Sehr! Und damit fingen meine Probleme an; davor hatte ich 25 Jahre meine Ruhe. Ich wünschte, ich hätte es nicht getan, denn es brachte mich in die Situation, der ich eigentlich entkommen wollte. Letztes Jahr hatten wir in der Karuna-Shechen-Stiftung mehr als 500 Anfragen; mir fällt es schwer, Nein zu sagen. Ich fühle mich verantwortlich. Allein neun Mal war ich schon beim World Economic Forum in Davos, hinzu kommen unzählige Konferenzen der Uno usw. Es hatte einen Schneeballeffekt. Das Gute aber ist, dass wir die Tätigkeitsfelder der Stiftung ausbauen konnten: Neben der Gesundheitsversorgung machen wir heute auch Projekte im Bereich Bildung, Wasser- und Stromversorgung, Erdbebenwarnung; davon profitieren 400 000 arme Menschen pro Jahr in den unterversorgten Bergregionen in Indien, Nepal und Tibet.

Wo ist Ihr Zuhause?

Nepal, nehme ich an. In Indien fühle ich mich stimmig, als Mönch entspannt, ungezwungen, niemand kennt mich aus dem Fernsehen. Und Tibet ist das Zuhause meiner Einsiedelei.

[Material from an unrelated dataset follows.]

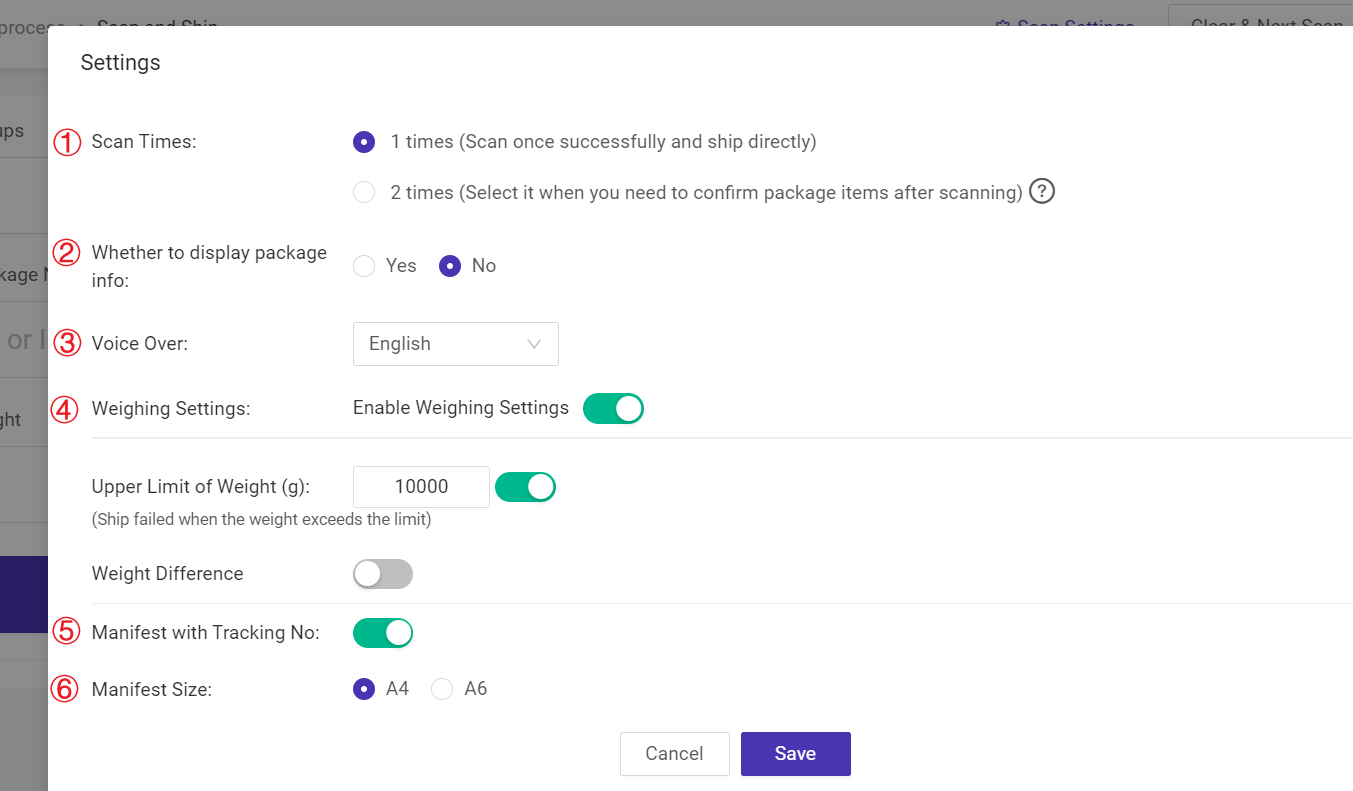Select the "1 times" scan option
The image size is (1353, 791).
(x=364, y=142)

Hat ein buddhistischer Mönch Angst vor dem Tod?

Ich kann nicht sagen, dass ich keine Angst habe. Ein Freund von mir hatte Krebs, er war nicht ängstlich, aber traurig, weil es noch so viel gab, was er machen wollte. Ich versuche, nicht wegzuschauen. Ich lebe im vollen Bewusstsein, dass der Tod gewiss ist, der Zeitpunkt unvorhersehbar und jeder Moment unendlich kostbar. Am Anfang unseres Lebens ängstigt uns der Tod wie ein Tier in der Falle, in der Mitte versuchen wir, alles richtig zu machen, so dass wir nichts versäumen, und am Ende sind wir ruhig und klar. Dann ist der Tod wie ein Freund.